On Wednesday, the southern state of Tamil Nadu is celebrating the 1,034th Sathaya Vizha marking the birth anniversary of one of the greatest emperors of the country – King Rajaraja Chola.
Rajaraja Chola-I, who was born as Arulmozhi Varman, is also known as Arunmozhi Udayar and respectfully as Periya Udayar. Rajaraja Chola is credited for ending the 30 year period of the stalemate of the Chola dynasty. As an able king, Rajaraja Chola ruled for the period of next 20 years, achieving so many victories that when he died in 1014 AD, he was beyond dispute the lord paramount of Southern India.
The territory of Rajaraja Chola- I included modern day’s Tamil Nadu, Karnataka, Kerala, Sri Lanka and parts of Andhra Pradesh and Orissa.
The conquests of Rajaraja Chola
In the first 8 years of his reign, Rajaraja Chola-I consolidated and augmented his army. Since ages, the Pandyas, Cheras and Sinhala were against the Cholas. The first attack was on Chera King Bhaskara Ravi Varman Thiruvadi and in this campaign in Kerala, Rajaraja I destroyed a fleet in the port of Kandalur. However, some history records say that the port was under Pandyas. This conquest led him to assume the title “Mummudi Chola” which meant the wearer of three crowns Chera, Chola and Pandya.
In 991 AD, a king named Mahinda V of Sri Lanka (formerly called Ceylon) mutinied against him and fled to take refuge in the Southern region of the Island. Rajaraja I, who was waiting for such an opportunity to attack Sri Lanka, raided the island in 993 AD. The army of Rajraja I crossed the ocean by ships, burnt Sri Lanka and destroyed Anuradhapura, the capital of the Sinhala kings of Sri Lanka. Rajaraja could win half of the northern island of Sri Lanka and his son Rajendra Chola-I won rest of the territories in the island.
In 998-999 AD, Rajaraja Chola captured parts of modern Karnataka from the Ganga Kings. By the turn of the millennium, the Western Chalukyan dynasty had risen to prominent power in North of Cholas. Rajaraja I was victorious against the Western Chalukyan King Satyasraya.
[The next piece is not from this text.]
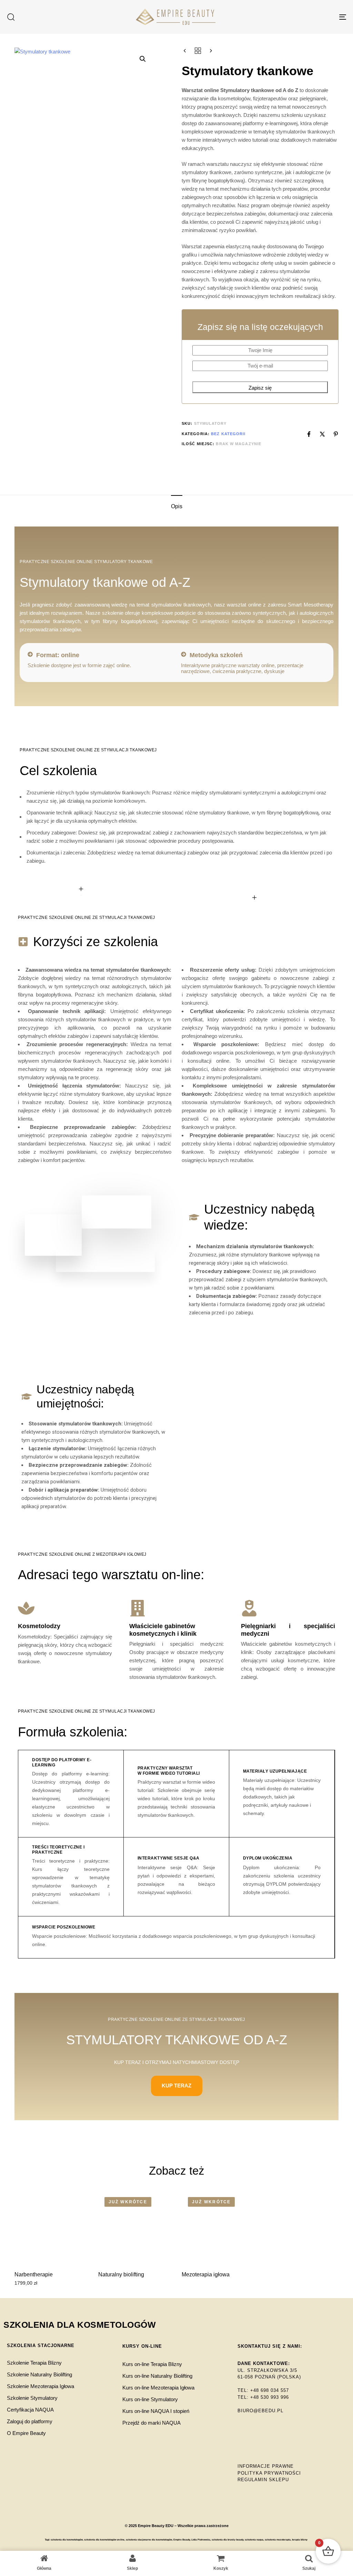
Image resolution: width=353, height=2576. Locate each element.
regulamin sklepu (263, 2479)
When the war with the Western Chalukyas concluded the Tungabhadra river became the northern frontier of the Chola Kingdom. He conquered Vengi and subsequently Kalinga. Raja Raja Chola is also said to have captured the Laccadive Islands and Maldives Islands.
Raja Raja Chola – A champion of Art and Culture
In 1010, Raja Raja built the grand Brihadisvara Temple, also called Rajarajesvaram temple, in Thanjavur dedicated to Lord Shiva. The temple and the capital acted as a centre of both religious and economic activity. It is one of the largest temples in India and is an example of Dravidian architecture during the Chola period. The temple turned 1000 years old in 2010. It is also known as Peruvudaiyar Kovil.
The temple is part of the UNESCO World Heritage Site known as the “Great Living Chola Temples”, with the other two being the Gangaikonda Cholapuram and Airavatesvara temple.
The temple was built by him on a command given by Lord Shiva in his dream. The temple is a testimony to the Chola power and wealth at the time of Rajaraja Chola I. The stories of Rajaraja Chola’s conquest have been engraved on the walls of this temple.
Rajaraja Chola embarked on a mission to recover the hymns after hearing short excerpts of Thevaram in his court. He sought the help of Nambiyandar Nambi. Rajaraja thus became to be known as ‘Tirumurai Kanda Cholan’ meaning one who saved the Tirumurai. Till Rajaraja Chola, Shiva temples only had images of god forms, but after the advent of Rajaraja, the images of the Nayanar saints were also placed inside the temple.
Rajaraja through Nambi arranged the hymns written by three saint poets Sambandar, Appar and Sundarar and ensured that these were sung in all the temples and provided for the upkeep of this service, a tradition which is continued till date. This is perhaps the greatest service to Hinduism and Tamil by Rajaraja Chola-I.
Rajaraja Chola is also credited for being a great temple builder. He also built Tiruvalisvaram temple at Brahmadesam in Tamil Nadu, Uttarakailash at Tiruvadi, Vaidyanath temple at Tirumalavadi, Tamil Nadu.
Though Rajaraja was an ardent devotee of Shiva, he remained a truly secular king. He and his family donated lavishly to build Vinnagarams – Vishnu temples. When the Srivijaya king of present Indonesia approached Rajaraja to help him in constructing a Buddha Vihara, he had donated an entire village, Anaimangalam near Nagappattinam for the purpose and for the upkeep of the Chudamani Vihara in Nagappattinam.